- _Set problem_
Could you recast only the entries from the line containing "info@contactlenzenonline.be (175, 693)" up to and including the line containing "Lineární vedení (119, 440)" as a JSON list of strings, one string per line, with blank lines left out?

Word and element location records
## start

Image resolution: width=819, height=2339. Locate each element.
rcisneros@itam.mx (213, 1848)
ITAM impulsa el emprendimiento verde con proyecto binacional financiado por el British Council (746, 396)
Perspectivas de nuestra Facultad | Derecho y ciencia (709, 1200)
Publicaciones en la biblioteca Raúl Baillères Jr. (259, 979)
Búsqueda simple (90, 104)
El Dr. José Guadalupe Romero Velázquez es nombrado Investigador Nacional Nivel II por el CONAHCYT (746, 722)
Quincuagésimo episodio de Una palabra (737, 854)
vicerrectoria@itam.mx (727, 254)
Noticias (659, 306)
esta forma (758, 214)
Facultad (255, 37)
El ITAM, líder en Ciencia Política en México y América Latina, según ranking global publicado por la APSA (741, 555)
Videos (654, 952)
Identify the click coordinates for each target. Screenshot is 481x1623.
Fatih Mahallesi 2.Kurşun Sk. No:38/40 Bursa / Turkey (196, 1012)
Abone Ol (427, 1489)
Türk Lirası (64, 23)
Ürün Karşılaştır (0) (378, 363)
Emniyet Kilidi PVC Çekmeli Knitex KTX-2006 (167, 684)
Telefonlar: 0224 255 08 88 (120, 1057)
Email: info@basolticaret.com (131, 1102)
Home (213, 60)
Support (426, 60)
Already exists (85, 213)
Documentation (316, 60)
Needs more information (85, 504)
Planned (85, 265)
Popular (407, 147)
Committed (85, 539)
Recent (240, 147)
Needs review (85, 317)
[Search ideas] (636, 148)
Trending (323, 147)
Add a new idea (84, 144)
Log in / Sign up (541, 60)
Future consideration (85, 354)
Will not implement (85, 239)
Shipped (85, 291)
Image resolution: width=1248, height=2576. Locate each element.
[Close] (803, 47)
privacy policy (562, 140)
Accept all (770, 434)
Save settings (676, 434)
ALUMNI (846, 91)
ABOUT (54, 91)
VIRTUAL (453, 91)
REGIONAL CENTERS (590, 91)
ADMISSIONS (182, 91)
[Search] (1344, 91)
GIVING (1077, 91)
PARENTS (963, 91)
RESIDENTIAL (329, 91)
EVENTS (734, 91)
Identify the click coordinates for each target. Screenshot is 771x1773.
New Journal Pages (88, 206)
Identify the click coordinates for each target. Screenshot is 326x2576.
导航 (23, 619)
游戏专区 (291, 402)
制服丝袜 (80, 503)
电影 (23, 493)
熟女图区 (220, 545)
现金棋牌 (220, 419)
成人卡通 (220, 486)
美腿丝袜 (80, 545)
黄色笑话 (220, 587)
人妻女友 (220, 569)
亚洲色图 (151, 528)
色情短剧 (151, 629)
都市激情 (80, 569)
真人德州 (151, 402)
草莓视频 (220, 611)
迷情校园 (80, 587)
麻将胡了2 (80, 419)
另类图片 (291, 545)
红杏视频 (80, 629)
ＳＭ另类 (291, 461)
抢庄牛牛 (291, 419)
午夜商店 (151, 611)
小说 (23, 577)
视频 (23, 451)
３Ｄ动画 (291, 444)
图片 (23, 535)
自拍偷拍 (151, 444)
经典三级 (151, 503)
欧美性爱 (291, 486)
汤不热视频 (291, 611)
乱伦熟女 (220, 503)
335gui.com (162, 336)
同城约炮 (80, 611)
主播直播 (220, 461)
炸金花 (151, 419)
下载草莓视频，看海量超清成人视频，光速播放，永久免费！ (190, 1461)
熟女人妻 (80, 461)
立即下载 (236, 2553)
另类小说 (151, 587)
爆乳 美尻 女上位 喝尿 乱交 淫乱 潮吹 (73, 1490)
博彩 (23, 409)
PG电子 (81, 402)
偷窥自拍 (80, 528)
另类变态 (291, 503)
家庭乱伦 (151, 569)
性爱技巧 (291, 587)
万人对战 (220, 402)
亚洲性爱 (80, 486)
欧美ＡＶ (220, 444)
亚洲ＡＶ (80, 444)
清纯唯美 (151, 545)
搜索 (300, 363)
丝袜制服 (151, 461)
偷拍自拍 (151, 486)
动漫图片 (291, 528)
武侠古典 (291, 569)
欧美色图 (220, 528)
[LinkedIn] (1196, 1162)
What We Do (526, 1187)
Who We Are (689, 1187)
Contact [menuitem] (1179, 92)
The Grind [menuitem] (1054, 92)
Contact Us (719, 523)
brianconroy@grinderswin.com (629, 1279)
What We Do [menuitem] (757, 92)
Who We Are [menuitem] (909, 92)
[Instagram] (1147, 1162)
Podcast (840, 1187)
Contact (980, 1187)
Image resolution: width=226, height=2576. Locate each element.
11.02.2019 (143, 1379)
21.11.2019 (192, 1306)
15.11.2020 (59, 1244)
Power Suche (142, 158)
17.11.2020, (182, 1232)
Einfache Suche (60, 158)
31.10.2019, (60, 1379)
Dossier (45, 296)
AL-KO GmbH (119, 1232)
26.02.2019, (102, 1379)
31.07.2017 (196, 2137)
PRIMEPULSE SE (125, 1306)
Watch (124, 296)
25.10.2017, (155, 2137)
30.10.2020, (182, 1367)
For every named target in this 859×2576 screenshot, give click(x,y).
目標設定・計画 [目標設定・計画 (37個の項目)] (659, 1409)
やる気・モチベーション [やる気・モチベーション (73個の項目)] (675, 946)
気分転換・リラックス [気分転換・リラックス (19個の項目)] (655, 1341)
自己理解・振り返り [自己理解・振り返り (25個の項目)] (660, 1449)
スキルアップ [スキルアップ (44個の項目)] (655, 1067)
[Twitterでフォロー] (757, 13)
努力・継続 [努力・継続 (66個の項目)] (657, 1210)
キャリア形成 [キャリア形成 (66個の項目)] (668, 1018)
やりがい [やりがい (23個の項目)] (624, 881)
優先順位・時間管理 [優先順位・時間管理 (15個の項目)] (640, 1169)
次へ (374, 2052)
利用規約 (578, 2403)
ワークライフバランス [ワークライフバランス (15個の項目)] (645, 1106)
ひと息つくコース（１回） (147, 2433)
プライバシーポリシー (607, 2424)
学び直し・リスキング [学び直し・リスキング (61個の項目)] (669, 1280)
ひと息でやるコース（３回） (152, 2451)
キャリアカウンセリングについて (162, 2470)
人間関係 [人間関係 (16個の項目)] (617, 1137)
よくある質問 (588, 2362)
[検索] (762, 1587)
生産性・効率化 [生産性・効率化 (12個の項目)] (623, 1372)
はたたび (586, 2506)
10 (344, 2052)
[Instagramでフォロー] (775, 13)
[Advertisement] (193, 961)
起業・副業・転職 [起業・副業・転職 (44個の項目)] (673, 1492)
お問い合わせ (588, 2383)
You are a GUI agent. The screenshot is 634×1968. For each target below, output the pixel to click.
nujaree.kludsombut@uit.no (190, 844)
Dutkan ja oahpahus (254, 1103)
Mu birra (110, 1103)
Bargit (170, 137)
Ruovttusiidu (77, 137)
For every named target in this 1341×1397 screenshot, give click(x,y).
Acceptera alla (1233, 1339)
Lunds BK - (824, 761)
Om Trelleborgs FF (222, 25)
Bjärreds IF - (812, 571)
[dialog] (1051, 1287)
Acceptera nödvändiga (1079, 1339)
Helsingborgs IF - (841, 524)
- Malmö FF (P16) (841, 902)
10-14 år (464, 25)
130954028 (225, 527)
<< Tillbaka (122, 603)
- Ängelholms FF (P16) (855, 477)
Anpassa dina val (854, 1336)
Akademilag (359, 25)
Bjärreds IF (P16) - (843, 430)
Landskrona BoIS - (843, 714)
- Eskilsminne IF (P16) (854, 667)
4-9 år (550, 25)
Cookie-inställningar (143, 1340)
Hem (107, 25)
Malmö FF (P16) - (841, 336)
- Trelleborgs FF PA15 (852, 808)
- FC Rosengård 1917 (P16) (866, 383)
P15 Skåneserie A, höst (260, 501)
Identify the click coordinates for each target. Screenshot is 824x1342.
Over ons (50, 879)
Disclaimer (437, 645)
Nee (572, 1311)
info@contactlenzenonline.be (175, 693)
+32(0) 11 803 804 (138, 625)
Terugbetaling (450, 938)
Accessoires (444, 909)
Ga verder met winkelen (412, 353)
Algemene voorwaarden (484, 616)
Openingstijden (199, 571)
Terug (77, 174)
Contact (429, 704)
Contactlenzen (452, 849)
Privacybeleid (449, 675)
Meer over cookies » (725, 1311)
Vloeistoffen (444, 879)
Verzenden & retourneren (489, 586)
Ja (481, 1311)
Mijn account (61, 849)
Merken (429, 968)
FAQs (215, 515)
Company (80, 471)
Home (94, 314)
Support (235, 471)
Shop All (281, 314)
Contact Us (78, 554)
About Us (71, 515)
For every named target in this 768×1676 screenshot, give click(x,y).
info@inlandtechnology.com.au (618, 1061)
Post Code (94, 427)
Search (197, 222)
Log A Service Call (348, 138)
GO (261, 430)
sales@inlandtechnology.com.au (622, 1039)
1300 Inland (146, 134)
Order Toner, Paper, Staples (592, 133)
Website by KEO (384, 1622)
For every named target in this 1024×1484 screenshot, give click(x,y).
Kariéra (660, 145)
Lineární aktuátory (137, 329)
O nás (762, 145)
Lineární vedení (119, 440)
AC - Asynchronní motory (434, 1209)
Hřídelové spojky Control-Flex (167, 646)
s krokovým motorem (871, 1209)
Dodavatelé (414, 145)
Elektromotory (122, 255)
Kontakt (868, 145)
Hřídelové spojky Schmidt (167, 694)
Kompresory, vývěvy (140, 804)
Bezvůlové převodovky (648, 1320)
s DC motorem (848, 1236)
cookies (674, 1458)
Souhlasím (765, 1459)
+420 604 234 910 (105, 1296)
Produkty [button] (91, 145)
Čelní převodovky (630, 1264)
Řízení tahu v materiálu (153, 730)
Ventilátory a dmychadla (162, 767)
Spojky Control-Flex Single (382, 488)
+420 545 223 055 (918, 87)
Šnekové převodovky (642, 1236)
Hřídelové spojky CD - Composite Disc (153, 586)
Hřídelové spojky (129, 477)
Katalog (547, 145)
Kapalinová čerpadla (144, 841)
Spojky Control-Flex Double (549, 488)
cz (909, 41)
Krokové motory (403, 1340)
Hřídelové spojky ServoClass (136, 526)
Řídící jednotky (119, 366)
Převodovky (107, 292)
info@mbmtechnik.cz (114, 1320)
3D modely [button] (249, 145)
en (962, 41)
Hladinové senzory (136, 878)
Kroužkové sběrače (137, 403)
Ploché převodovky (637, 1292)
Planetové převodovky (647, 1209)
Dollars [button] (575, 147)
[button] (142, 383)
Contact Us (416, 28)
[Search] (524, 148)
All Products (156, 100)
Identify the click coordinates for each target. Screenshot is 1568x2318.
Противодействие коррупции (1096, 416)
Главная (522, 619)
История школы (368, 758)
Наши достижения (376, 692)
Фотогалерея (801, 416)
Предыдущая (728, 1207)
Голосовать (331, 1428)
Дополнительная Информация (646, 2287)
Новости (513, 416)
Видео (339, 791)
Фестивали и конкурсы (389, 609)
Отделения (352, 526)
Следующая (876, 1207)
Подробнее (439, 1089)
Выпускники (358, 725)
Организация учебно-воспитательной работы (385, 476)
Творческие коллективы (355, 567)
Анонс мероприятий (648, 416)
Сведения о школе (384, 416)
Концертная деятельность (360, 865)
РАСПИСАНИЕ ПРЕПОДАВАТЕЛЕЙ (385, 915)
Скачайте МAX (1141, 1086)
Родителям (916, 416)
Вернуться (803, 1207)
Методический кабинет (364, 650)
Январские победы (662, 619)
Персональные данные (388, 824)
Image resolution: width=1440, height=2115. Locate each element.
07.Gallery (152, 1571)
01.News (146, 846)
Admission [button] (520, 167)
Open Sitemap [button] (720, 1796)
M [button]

## end

- _Written answer_
[
  "info@contactlenzenonline.be (175, 693)",
  "+32(0) 11 803 804 (138, 625)",
  "Terugbetaling (450, 938)",
  "Accessoires (444, 909)",
  "Ga verder met winkelen (412, 353)",
  "Algemene voorwaarden (484, 616)",
  "Openingstijden (199, 571)",
  "Terug (77, 174)",
  "Contact (429, 704)",
  "Contactlenzen (452, 849)",
  "Privacybeleid (449, 675)",
  "Meer over cookies » (725, 1311)",
  "Vloeistoffen (444, 879)",
  "Verzenden & retourneren (489, 586)",
  "Ja (481, 1311)",
  "Mijn account (61, 849)",
  "Merken (429, 968)",
  "FAQs (215, 515)",
  "Company (80, 471)",
  "Home (94, 314)",
  "Support (235, 471)",
  "Shop All (281, 314)",
  "Contact Us (78, 554)",
  "About Us (71, 515)",
  "For every named target in this 768×1676 screenshot, give click(x,y).",
  "info@inlandtechnology.com.au (618, 1061)",
  "Post Code (94, 427)",
  "Search (197, 222)",
  "Log A Service Call (348, 138)",
  "GO (261, 430)",
  "sales@inlandtechnology.com.au (622, 1039)",
  "1300 Inland (146, 134)",
  "Order Toner, Paper, Staples (592, 133)",
  "Website by KEO (384, 1622)",
  "For every named target in this 1024×1484 screenshot, give click(x,y).",
  "Kariéra (660, 145)",
  "Lineární aktuátory (137, 329)",
  "O nás (762, 145)",
  "Lineární vedení (119, 440)"
]